My fake company's website just started supporting an RSS feed of our nanosolutions.  So you can add www.mmbnanosolutions.com to your Google Reader!  We feel this is a compelling nanosolution to the nanoproblem of having to re-check the site for the latest content.

Wednesday, January 14, 2009

Shine On Me

I admit I'm a little late to the Chris Dane Owens discussion.  If you have not seen his video, called the Best Music Video of the Year by the New Yorker, watch it.  Just watch it.  Trust me.


I first heard about it on This Recording and thought it was amusing, but didn't realize it was this big phenomenon.  I've been reading these posts at Epic Mail, and I'm increasingly convinced that the video is more than amusing.

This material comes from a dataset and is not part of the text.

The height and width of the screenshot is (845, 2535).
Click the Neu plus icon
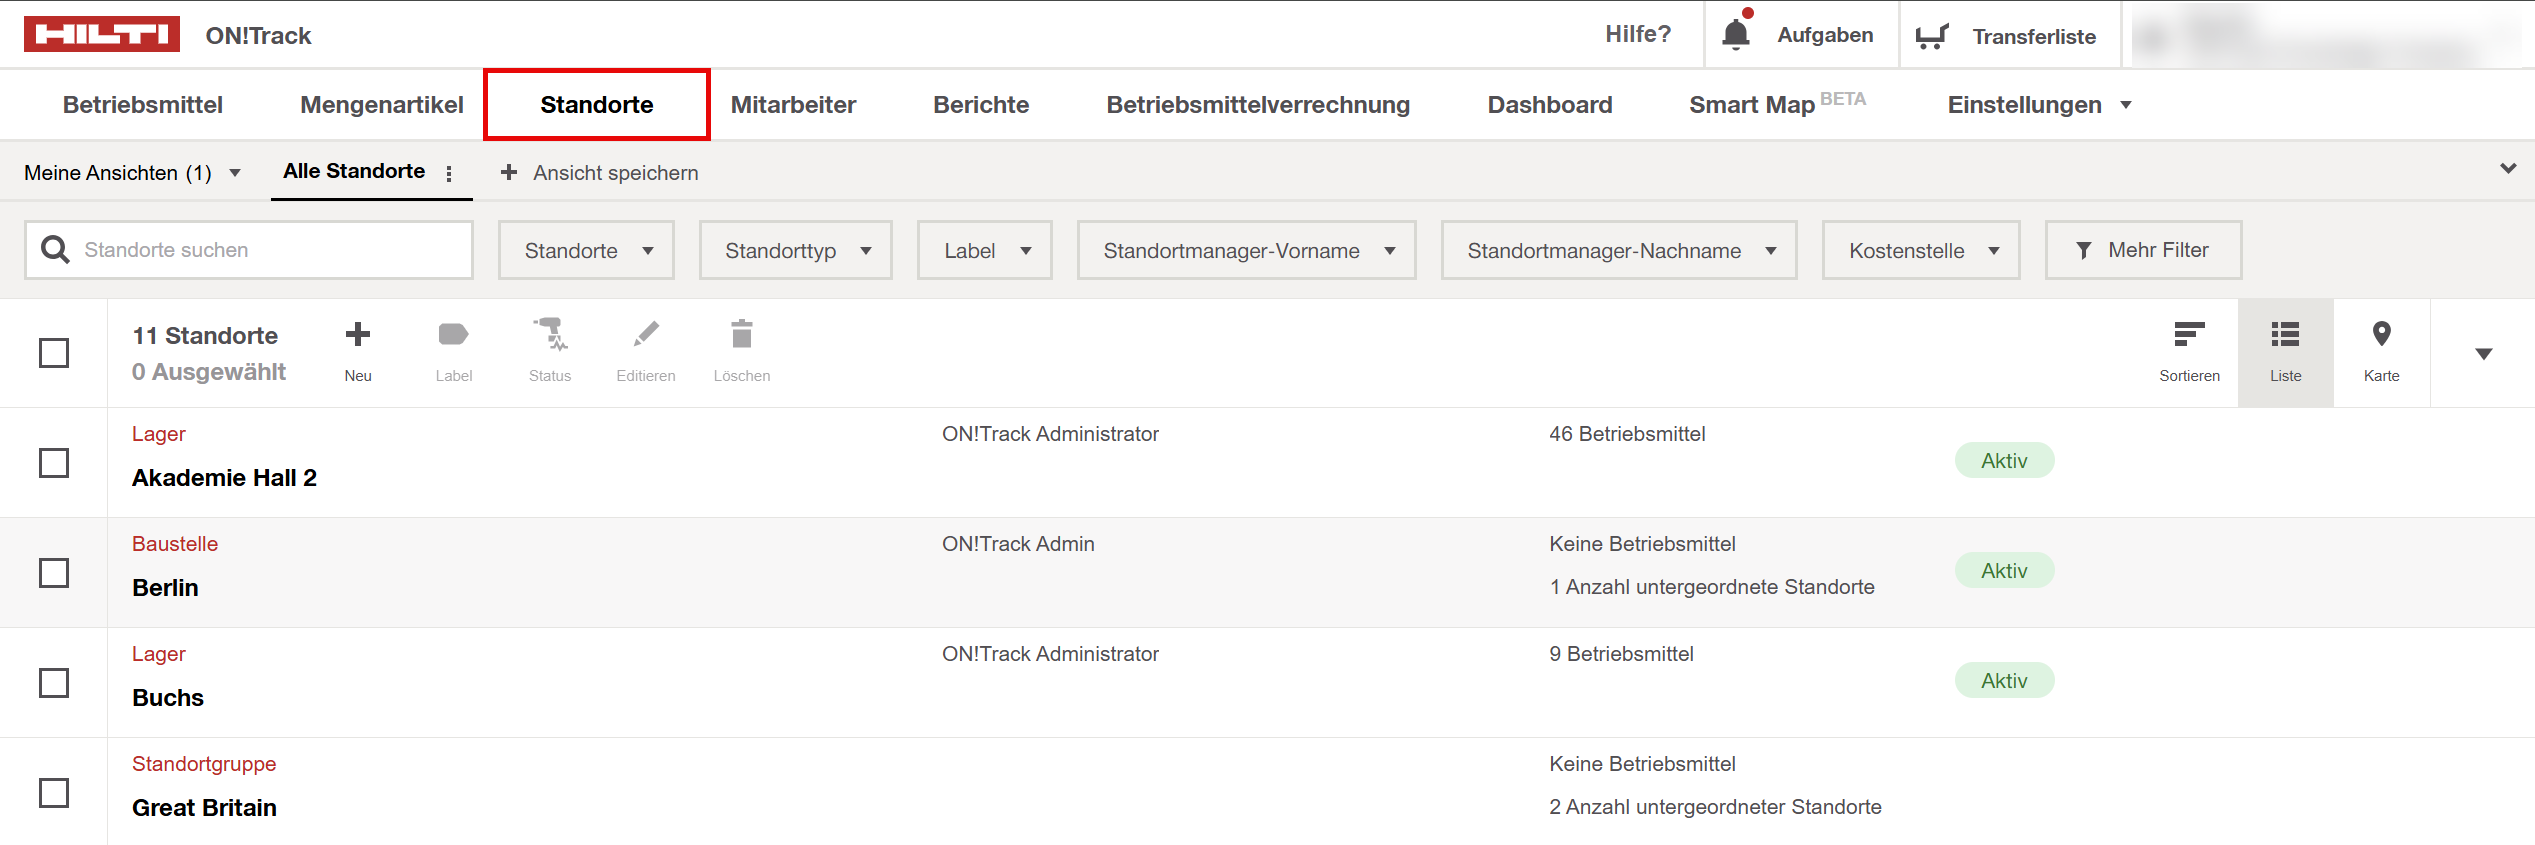click(357, 335)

But, videos like this (and this which Michelle sent me earlier today), and perhaps humor like this in general, has one nagging flaw in my mind.  It's almost too funny.  By that I mean there is so much for you to point at and laugh, so many moments of complete beffudlement and hilarity, that you can't possibly give them all the attention they deserve.  It's what Melville says in the passage I quoted a few posts ago.  You need some moments of normalcy between the outrageous to make the outrageous what it is.

Which is why I still believe spaghetti cat is a better model of funny video.  There is exactly one non sequitor moment of nonsense upon which your whole attention focuses.

Tuesday, January 13, 2009

New Feature at MMB

Just a quick update to my previous post.  We rolled out a new feature today on the MMB Nanosolutions site: an archive of all previous nanoproblems!  Now you can check other people's submissions and answers - there may be a nanoproblem there that you didn't even think to ask, but whose nanosolutions will be incredibly useful to you.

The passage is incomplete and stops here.